Les effets en sont dévastateurs et touchent au-delà du cercle antispéciste des organisations plus « vénérables » de la protection animale. La Humane Society of the United States, sorte d’équivalent américain de la SPA spécialisée dans le lobbying, a finalement dû se débarrasser de son président, Wayne Pacelle, harceleur sexuel multirécidiviste. Et encore, ce prédateur a profité de l’omerta que faisait régner ses principaux collaborateurs et les membres de son conseil d’administration pendant plus de 10 ans ! Avant lui, son vice-président, Paul Shapiro, avait bénéficié de son appui pour étouffer ses propres méfaits d’exhibition et d’harcèlement sexuels !
Cela démontre une véritable culture du viol imposée par les dirigeants, et donc les dominants, de la Humane Society, où la mission première de protection animale sert d’arme de culpabilisation pour obtenir la soumission des victimes. Ce n’est que face à la médiatisation des affaires et au courage des victimes que la situation est devenue intenable.
L’histoire est la même pour Nick Cooney, fondateur des associations américaines The Humane League et ancien vice-président de Mercy For Animals.

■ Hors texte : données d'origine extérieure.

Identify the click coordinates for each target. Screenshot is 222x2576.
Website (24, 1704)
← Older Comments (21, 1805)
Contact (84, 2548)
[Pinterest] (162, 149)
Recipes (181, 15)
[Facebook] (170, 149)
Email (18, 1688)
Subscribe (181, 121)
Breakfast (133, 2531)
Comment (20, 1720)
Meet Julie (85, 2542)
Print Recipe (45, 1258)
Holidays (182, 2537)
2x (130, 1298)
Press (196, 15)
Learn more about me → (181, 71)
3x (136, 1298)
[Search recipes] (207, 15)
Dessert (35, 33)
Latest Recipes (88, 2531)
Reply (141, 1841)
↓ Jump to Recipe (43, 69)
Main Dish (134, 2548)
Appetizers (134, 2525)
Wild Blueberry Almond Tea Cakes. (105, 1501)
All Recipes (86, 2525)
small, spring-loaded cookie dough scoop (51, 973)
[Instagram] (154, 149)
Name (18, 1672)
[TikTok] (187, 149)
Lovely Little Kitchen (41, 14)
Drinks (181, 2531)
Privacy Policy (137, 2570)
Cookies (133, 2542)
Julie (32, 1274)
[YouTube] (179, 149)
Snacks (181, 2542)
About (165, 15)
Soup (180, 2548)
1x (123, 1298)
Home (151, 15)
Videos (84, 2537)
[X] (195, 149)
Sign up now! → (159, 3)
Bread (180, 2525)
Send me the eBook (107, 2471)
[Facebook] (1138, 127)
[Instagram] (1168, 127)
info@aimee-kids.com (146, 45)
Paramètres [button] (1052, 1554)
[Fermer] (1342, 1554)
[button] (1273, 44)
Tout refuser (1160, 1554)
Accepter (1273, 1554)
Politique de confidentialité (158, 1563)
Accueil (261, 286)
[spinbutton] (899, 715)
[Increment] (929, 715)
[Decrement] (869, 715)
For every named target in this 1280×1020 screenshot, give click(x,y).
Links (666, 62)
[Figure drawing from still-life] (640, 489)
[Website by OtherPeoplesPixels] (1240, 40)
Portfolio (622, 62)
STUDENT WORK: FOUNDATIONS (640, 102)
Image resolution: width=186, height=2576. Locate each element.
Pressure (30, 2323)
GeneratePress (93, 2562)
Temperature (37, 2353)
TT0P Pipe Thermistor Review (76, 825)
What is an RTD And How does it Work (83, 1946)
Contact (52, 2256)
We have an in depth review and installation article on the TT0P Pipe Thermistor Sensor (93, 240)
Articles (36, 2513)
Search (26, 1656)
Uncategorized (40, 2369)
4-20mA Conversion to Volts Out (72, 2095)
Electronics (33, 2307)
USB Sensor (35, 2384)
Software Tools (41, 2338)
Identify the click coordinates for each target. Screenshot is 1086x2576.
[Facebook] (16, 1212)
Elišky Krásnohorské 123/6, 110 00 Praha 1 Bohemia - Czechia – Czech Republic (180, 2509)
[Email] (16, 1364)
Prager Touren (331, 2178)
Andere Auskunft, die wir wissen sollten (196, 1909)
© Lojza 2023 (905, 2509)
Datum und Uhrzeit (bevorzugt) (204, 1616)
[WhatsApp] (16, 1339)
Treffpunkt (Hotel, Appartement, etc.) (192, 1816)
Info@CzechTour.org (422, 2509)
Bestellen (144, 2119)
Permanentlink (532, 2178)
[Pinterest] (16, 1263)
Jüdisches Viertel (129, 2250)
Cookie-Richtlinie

Dans les deux cas, il a été démissionné de force (et non pas viré, ce qui est loin de faire passer le même message) après de multiples signalements d’harcèlement sexuel et moral, et seulement une fois que des donateurs se sont mobilisés. Sinon, il continuerait de profiter du silence coupable des autres responsables de ces associations.
Dans ces différents cas, comme dans d’autres, le constat est le même : plutôt que de l’empathie pour les victimes et du dégoût pour les criminels, la plupart des commentaires ont porté sur l’impact de ce scandale sur l’image publique des associations concernées. On assiste à une inversion de la culpabilité : faire porter le blâme sur les victimes qui ont parlé au lieu des coupables dont ce sont les agissements qui ont causé du tort à la cause.
« Name and shame », quand les victimes contrattaquent : le cas Direct Action Everywhere
Cette manière de faire est devenue la marque de fabrique de Direct Action Everywhere, tant les témoignages concordants sont nombreux et étalés dans le temps. Systématiquement, les violeurs et les manipulateurs sexuels sont protégés tandis que leurs victimes sont harcelées, dénigrées jusqu’à ce qu’elles craquent et quittent le mouvement. Pourquoi les prédateurs bénéficient d’une telle protection ? Car ils font partie du « Core » (le noyau des principaux membres de DxE, installés à Berkeley, en Californie) et sont proches de Wayne Hsiung, cofondateur et leader du groupe. Chez DxE, tout se résume à cela : bénéficier des faveurs du chef et de ses kapos (y compris des femmes), ce qui garantit une totale impunité.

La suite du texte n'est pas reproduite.